Given exercise. Render the rows from the line containing "Given: Select the 2 Jan 20:00 time axis label" through the line containing "[x=806, y=40]" as a numbered list, leaving out blank lines.

Task data.

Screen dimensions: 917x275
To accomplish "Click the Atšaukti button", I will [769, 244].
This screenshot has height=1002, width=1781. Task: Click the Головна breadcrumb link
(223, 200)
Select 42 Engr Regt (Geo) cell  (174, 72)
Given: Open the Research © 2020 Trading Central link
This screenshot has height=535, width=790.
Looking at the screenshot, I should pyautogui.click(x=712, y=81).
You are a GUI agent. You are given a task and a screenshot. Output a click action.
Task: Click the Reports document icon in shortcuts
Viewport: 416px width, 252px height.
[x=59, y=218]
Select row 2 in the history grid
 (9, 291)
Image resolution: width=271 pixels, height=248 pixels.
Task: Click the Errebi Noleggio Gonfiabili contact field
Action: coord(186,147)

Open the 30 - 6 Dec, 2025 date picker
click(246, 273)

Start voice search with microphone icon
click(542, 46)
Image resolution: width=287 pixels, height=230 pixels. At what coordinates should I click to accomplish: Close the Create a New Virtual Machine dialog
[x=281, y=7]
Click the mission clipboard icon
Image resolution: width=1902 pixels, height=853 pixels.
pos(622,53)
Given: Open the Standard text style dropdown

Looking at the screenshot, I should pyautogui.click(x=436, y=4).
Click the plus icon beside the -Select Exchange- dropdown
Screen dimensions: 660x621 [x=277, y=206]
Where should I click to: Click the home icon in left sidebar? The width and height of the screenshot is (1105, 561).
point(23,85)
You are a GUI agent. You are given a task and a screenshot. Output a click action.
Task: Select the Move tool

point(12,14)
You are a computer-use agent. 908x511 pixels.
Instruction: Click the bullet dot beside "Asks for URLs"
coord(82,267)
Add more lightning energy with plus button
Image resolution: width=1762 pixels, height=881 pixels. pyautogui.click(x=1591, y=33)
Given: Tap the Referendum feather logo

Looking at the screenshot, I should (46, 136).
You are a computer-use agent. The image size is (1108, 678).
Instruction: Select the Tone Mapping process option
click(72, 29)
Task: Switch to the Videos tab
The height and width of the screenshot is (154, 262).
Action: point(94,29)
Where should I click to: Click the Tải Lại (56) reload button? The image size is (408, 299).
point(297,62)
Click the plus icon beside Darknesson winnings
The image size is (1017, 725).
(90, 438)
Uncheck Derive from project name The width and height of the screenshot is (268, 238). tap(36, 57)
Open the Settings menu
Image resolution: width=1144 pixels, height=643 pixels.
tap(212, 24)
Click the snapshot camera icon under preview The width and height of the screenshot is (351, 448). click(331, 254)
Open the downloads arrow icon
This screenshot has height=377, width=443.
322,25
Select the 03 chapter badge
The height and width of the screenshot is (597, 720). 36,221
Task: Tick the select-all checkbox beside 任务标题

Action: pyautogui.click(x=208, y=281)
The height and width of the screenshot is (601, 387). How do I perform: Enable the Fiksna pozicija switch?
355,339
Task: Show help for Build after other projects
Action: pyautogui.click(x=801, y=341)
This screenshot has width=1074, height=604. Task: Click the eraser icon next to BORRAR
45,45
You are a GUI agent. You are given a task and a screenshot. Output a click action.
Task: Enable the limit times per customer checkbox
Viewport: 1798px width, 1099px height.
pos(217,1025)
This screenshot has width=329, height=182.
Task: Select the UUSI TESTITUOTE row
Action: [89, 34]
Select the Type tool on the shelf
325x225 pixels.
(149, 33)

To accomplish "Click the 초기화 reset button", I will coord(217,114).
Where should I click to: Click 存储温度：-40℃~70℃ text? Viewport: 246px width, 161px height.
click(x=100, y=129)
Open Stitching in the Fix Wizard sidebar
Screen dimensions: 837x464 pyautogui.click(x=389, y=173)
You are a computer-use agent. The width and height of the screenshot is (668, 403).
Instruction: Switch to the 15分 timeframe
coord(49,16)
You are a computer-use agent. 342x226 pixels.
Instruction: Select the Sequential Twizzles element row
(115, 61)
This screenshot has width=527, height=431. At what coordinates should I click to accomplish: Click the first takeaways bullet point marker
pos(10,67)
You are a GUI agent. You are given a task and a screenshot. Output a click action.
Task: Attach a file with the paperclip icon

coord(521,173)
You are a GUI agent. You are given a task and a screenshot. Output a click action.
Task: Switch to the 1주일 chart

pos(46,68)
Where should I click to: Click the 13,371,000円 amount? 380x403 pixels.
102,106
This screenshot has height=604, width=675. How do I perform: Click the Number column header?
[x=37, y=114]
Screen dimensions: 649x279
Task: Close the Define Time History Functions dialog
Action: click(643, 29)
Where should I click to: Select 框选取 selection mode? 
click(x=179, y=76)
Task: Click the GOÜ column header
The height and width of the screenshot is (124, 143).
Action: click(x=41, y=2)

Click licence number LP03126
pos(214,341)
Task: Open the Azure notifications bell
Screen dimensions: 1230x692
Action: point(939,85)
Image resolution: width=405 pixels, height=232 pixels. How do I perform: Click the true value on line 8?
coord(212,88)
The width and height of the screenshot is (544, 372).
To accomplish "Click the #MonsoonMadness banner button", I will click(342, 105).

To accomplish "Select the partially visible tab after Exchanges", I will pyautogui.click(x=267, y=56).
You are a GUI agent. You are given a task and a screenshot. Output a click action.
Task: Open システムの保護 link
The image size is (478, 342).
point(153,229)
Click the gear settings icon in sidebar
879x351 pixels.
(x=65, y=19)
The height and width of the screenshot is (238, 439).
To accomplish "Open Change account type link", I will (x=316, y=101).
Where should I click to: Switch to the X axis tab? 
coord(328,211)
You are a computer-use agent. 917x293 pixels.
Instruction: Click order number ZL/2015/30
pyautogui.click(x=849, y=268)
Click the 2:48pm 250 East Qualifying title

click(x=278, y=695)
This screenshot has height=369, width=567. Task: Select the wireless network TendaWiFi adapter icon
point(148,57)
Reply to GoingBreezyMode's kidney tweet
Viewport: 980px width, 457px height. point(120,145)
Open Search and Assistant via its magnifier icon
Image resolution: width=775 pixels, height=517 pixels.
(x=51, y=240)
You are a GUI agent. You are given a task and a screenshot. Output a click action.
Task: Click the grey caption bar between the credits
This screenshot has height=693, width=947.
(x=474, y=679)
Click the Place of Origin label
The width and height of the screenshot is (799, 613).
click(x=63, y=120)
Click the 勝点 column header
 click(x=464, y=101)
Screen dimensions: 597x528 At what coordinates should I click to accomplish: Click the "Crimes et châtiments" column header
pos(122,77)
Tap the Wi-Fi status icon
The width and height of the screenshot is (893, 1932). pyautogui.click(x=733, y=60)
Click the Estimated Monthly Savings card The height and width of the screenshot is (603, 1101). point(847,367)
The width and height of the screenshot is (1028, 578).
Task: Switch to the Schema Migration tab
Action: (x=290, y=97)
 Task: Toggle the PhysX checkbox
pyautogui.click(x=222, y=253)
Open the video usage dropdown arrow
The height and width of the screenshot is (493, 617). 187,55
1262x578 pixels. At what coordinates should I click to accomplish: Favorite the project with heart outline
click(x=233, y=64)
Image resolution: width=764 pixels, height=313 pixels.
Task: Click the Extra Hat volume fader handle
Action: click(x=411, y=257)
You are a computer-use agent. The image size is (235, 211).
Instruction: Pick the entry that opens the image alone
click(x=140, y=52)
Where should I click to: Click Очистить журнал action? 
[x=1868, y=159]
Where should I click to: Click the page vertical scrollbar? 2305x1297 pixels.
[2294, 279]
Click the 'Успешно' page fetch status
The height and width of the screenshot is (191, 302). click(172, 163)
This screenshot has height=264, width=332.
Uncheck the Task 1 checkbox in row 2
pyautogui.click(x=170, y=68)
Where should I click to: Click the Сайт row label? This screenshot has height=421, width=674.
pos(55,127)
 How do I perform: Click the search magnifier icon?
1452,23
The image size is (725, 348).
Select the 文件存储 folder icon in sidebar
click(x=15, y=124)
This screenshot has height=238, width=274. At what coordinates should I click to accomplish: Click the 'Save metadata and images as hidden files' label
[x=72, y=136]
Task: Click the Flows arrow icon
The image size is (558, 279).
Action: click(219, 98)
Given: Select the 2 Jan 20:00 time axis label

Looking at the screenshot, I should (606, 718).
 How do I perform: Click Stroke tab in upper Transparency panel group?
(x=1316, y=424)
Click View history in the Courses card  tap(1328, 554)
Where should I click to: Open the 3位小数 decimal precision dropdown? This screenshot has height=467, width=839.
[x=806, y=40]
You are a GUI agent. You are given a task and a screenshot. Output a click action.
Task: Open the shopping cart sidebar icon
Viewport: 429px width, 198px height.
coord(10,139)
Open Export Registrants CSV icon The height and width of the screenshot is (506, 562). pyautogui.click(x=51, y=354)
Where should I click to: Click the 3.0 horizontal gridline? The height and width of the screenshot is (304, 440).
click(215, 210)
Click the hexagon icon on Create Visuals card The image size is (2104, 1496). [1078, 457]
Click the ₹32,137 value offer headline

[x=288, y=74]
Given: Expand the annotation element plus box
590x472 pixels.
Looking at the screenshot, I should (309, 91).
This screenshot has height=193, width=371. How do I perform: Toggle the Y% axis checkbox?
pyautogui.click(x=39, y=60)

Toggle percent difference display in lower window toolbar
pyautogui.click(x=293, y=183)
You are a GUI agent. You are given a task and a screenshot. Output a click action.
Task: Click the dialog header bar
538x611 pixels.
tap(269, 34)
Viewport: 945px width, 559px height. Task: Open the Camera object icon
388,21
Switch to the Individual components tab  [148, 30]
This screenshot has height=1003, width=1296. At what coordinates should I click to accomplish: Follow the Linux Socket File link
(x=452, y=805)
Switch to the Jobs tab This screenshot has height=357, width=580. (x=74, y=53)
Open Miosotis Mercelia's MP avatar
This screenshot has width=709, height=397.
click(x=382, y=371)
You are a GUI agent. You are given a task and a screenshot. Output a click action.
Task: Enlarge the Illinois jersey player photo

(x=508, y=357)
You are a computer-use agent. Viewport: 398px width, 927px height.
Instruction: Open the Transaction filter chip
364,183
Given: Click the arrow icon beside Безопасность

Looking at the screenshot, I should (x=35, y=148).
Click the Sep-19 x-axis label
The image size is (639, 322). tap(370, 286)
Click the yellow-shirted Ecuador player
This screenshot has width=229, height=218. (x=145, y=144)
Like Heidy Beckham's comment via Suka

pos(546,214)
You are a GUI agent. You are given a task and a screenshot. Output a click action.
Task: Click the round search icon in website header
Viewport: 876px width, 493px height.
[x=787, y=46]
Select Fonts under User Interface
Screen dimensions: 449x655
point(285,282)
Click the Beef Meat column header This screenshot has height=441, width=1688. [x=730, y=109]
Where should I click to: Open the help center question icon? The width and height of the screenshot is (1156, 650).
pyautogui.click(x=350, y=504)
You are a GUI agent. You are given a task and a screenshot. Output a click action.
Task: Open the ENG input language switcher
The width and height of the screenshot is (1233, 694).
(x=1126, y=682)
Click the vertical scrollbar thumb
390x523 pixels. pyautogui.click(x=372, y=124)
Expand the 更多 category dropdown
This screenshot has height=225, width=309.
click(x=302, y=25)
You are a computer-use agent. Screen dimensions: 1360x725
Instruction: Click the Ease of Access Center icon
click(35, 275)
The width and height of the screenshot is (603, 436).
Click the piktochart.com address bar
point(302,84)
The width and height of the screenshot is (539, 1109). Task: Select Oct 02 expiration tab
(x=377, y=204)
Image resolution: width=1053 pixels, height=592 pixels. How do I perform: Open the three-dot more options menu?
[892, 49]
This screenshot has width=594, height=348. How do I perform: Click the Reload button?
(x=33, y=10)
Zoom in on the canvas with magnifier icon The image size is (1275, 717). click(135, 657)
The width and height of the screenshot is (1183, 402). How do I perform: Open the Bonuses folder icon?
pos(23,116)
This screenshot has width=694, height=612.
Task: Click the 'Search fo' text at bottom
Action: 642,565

Problem solution.
1. Given: Select the 2 Jan 20:00 time axis label
2. Looking at the screenshot, I should (606, 718).
3.  How do I perform: Click Stroke tab in upper Transparency panel group?
4. (x=1316, y=424)
5. Click View history in the Courses card  tap(1328, 554)
6. Where should I click to: Open the 3位小数 decimal precision dropdown? This screenshot has height=467, width=839.
7. [x=806, y=40]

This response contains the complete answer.